La sede della mostra: il Refettorio Grande e l'affresco attribuito al Correggio Il refettorio era la sala dove i monaci consumavano i pasti; a Polirone, nel 1478 fu edificato con questo scopo un nuovo edificio: un salone di oltre 500 mq., diviso in quattro campate coperte da volte a crociera. I monaci vi entravano dal chiostro di San Benedetto, transitando per un vestibolo dotato di una grande fontana.

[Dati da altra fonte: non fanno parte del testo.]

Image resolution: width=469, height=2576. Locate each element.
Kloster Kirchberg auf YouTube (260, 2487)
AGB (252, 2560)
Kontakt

Nel 1510 l’umanista Gregorio Cortese (professo a Polirone nel 1508) decise di decorare tutta la parete di fondo ovest, e chiamò per questo due artisti: il veronese Girolamo Bonsignori, che dipinse l'Ultima Cena su una tela incastrata nel muro, e, come è stato ipotizzato da Paolo Piva e confermato da Sidney Freedberg e Cecil Gould, il giovane Correggio, che avrebbe affrescato l'Architettura dipinta (scoperta e restaurata nel 1985) in cui si inserisce il Cenacolo (1514). Attualmente questa attribuzione è discussa, e diversi critici d’arte propendono per attribuire l’intera parete al Bonsignori. La grande architettura dipinta del Refettorio polironiano simula l'interno di una chiesa rinascimentale, nel quale sono dipinte le prefigurazioni bibliche del Cristo e dell'Ultima Cena: Il sacrificio di Isacco e L'Offerta di Melchisedech a monocromo, in basso, Mosè e David più sopra, due Sibille che profetizzano l'avvento del Cristo in alto. Figure di angeli sono collocate sotto le cupole. La decorazione anticipa temi della riforma protestante e dell'Evangelismo italiano di cui Cortese fu tra i principali esponenti. Alla fine del Settecento, l'abate Mauro Mari fece asportare la tela col Cenacolo del Bonsignori (poi finita con la sopressione napoleonica nel patrimonio dei D’Espagnac all'abbazia di Santa Maria della Vangadizza, a Badia Polesine, dove attualmente è conservata nel Museo civico), intonacare la parete, e aprire un finestrone centrale. Fece poi affrescare in stile neoclassico busti di personaggi che avevano illustrato la storia di San Benedetto Po: S. Simeone armeno, S. Bendetto e il Po, Dionisio Faucher, Arnoldo Wion, Lorenzo Massolo, Giambattista Folengo, Gregorio Cortese, S. Anselmo da Lucca.